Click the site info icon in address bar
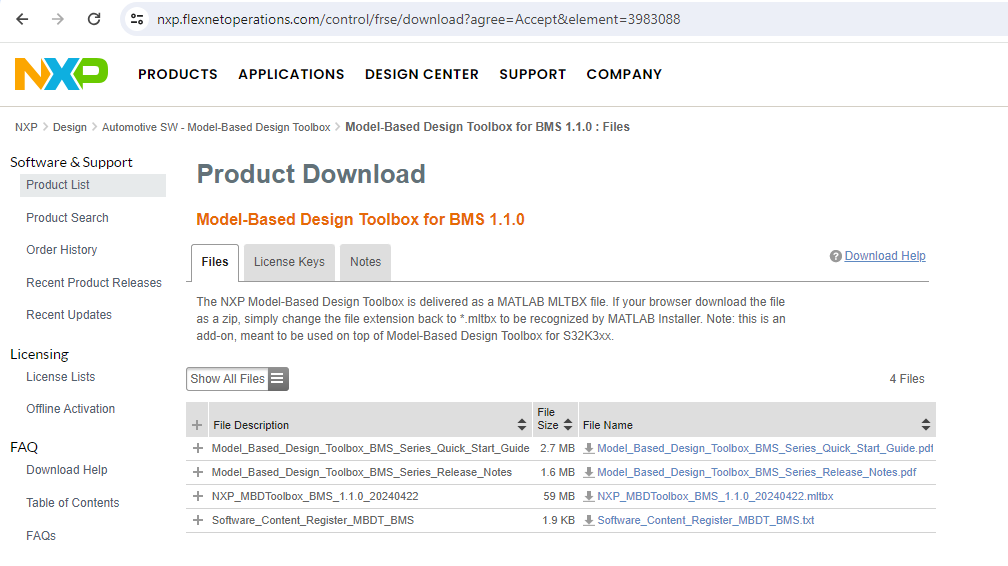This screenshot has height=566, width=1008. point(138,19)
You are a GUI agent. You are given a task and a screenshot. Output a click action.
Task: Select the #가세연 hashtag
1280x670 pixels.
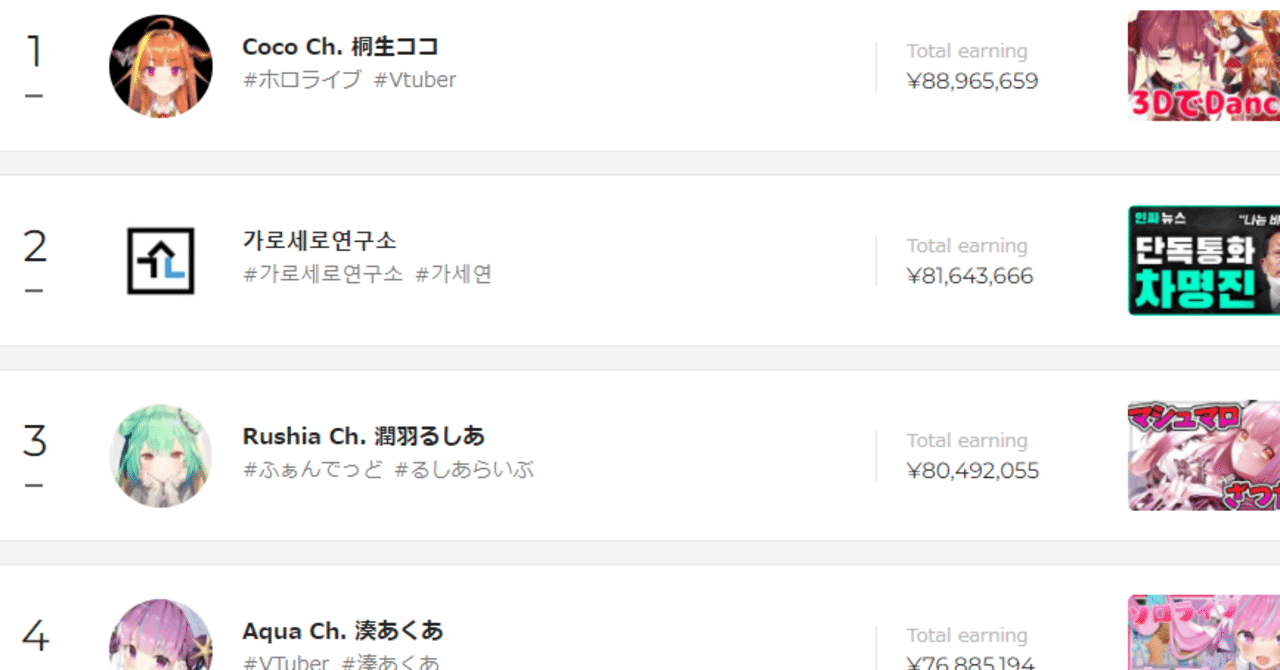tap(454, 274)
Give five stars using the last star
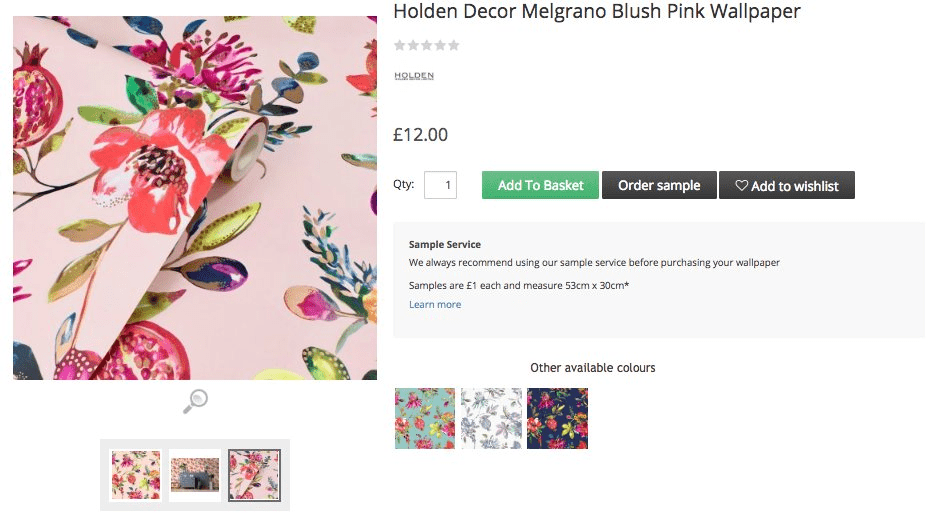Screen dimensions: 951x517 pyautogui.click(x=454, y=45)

## [Exercise prompt]
Copy the listing above word for word, leaving out the pictures.

## [Full solution]
Click the site info icon in address bar
This screenshot has height=566, width=1008. point(138,19)
You are a GUI agent. You are given a task and a screenshot. Output a click action.
Task: Select the #가세연 hashtag
1280x670 pixels.
tap(454, 274)
Give five stars using the last star
Screen dimensions: 951x517 pyautogui.click(x=454, y=45)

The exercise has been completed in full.